Colin James Townsley, (22 May 1942 – 18 November 1987) was an English firefighter. In 1987 Townsley was station officer in charge of Red Watch at Soho Fire Station in central London. He was one of 31 people killed in the King's Cross fire, the only firefighter to die. Townsley died from smoke inhalation while assisting passengers to escape from the fire; he was posthumously awarded the Chief Officer's Commendation and the George Medal for his bravery.

==Early and personal life==
Townsley was born on 22 May 1942 to James and Emma Townsley in Newton Abbot, Devon. He married Linda Creese in Leicester in 1968 and they had two daughters – Sarah (b. 1969) and Sally (b. 1976).

==King's Cross fire==
Townsley was the station officer in charge of Red Watch at Soho Fire Station, London. He was in charge of the first fire engine to arrive at the King's Cross fire on 18 November 1987 and was the most senior officer at the scene. Townsley had entered the Underground with a colleague to assess the situation.

Witnesses said a firefighter wearing a white helmet, believed to be Townsley, had been telling passengers to evacuate just before the fatal flashover.

Crews found Townsley beside the badly burned body of a passenger at the steps leading up to the Pancras Road entrance of the station. Colleagues carried him out of the ticket hall and paramedics attempted unsuccessfully to resuscitate him.

His funeral was held at St. Paul's Church in Covent Garden, with the Bishop of Fulham, the Rt. Rev. John Klyberg, paying tribute to Townsley's bravery and offering his sympathy to his widow and daughters. More than 3,000 fire fighters paid tribute to Townsley, with the appliance that took him to the fire carrying his body to his funeral.

==Aftermath of the fire==
In the official inquiry into the fire, Sir Desmond Fennell said all the evidence suggested "Station Officer Townsley was overcome by smoke and fumes while trying to help the burned passenger ... a heroic act".

Townsley was posthumously awarded the Chief Officer's Commendation and the George Medal for his actions in the fire.
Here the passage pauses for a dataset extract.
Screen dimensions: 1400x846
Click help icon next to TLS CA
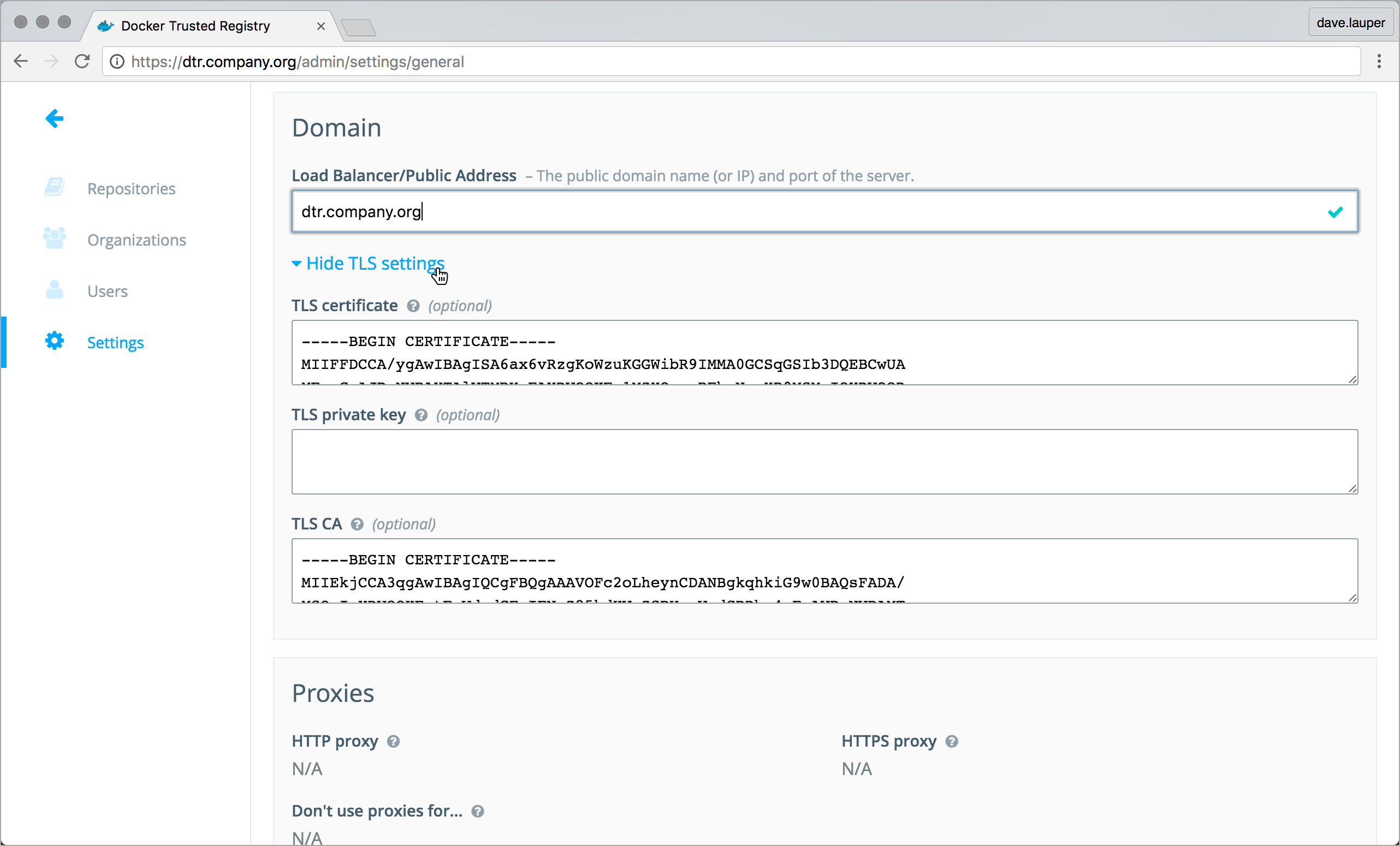(x=357, y=524)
His citation for the George Medal notes that "He displayed selfless devotion to duty and gallantry of a high order when faced with conditions of extreme danger". It goes on to say that with a "total disregard for his own safety", and even without breathing equipment, Townsley remained within the booking hall area "to assist as best he could those seeking to escape until he was overcome by toxic fumes".

The fire engine that took Townsley and his colleagues to the tragedy, and which later carried his coffin, has been restored and dedicated to his memory. It is now kept at Chiswick Fire Station as a memorial. At Soho Fire Station, Townsley's space remains empty in his memory and Chiswick Fire Station also has a memorial to him.

Townsley's name is included on the plaque at King's Cross that memorialises the victims of the fire which was provided by the King's Cross Disaster Fund.